1. The working performance of the mill is affected by multiple parameters. In the $\varnothing$5250 × 500 mm model, the mill fracture effect is best under the conditions of 80% critical mill speed, 15% fill level, and 14% steel ball ratio.

2. During the working process of the mill, the mill speed is crucial to the breakage effect, followed by the fill level ratio, then the steel ball ratio depends on the simulation time (mill actual working time).

3. The SAG mill power does not increase with an increase in the mill speed ratio, but when the speed reaches about 85% of the critical mill speed, the power decreases and the mill power increases again, while the speed continues to increase.

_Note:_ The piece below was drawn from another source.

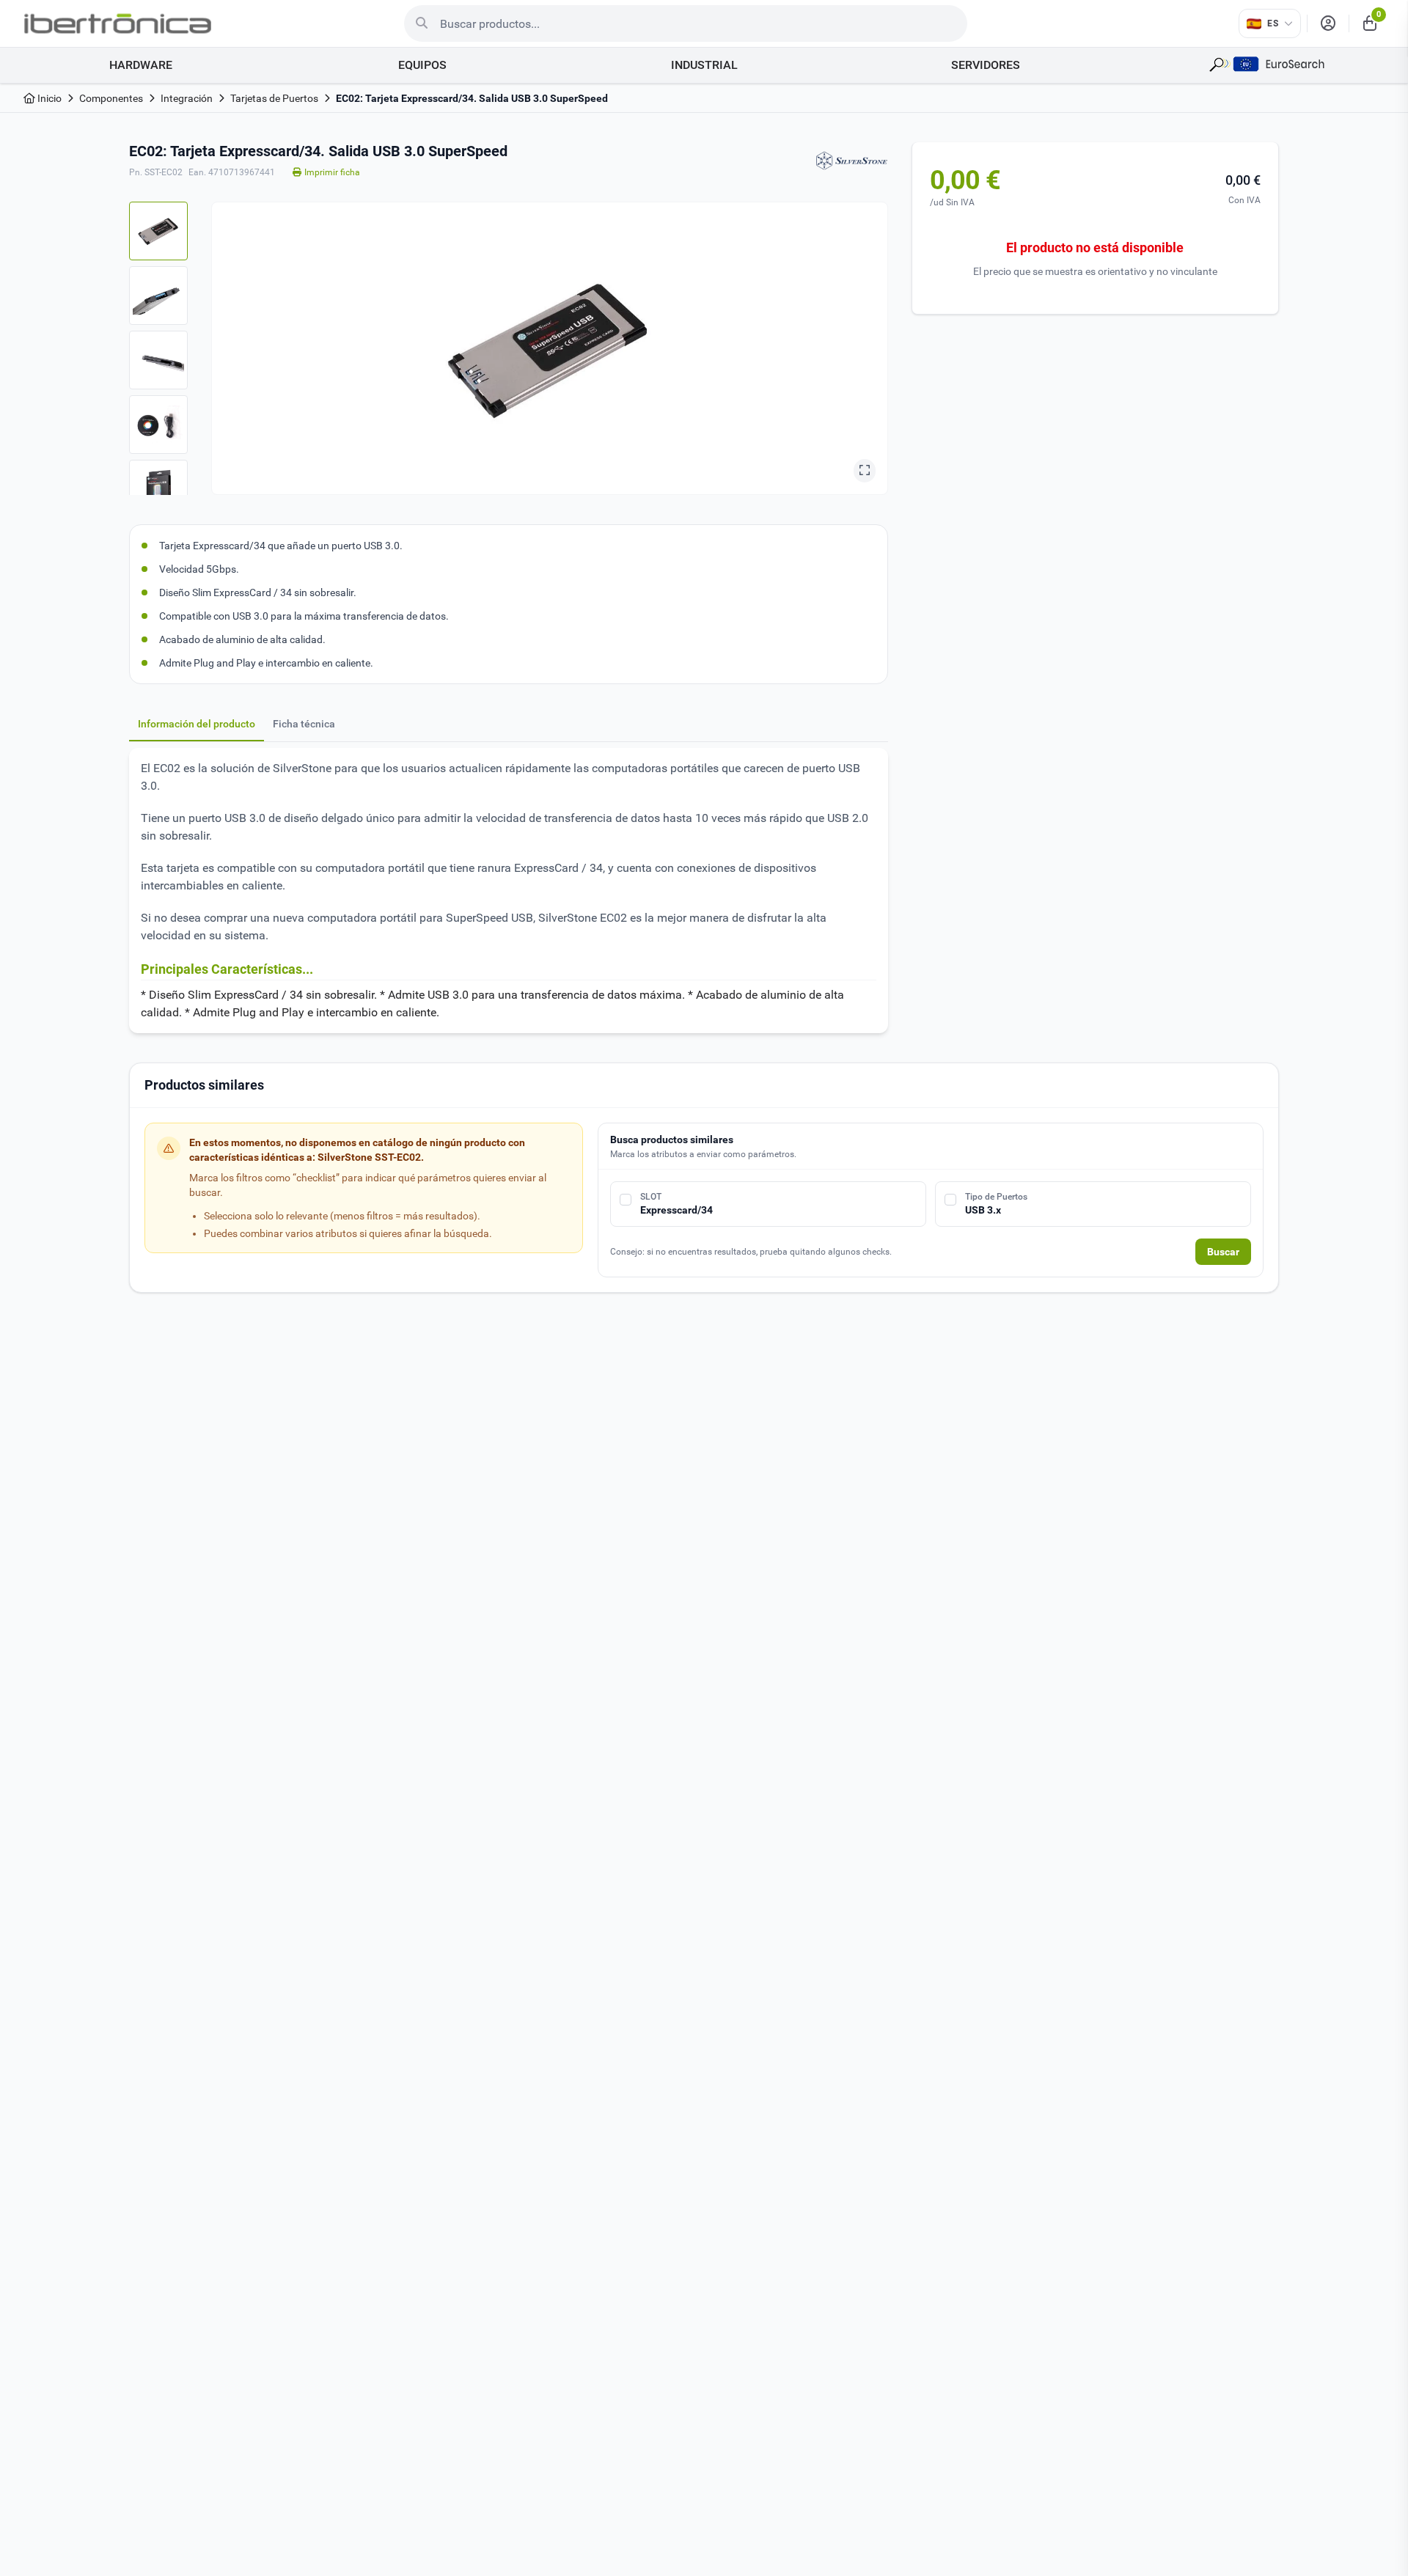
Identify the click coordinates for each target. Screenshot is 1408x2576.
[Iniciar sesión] (1328, 23)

The best fracture effect case, obtained in this paper, provides a reference for an actual mill that is similar to the research model; it is necessary to consider the working time of the mill when selecting the steel ball ratio. However, there are still some challenges that need to be solved. This paper only analyzes and simulates the standard spherical rock particles rather than the actual shape of the rock, and the porosity between the particles is slightly different from the actual porosity. We hope to deepen and solve this challenge in future research.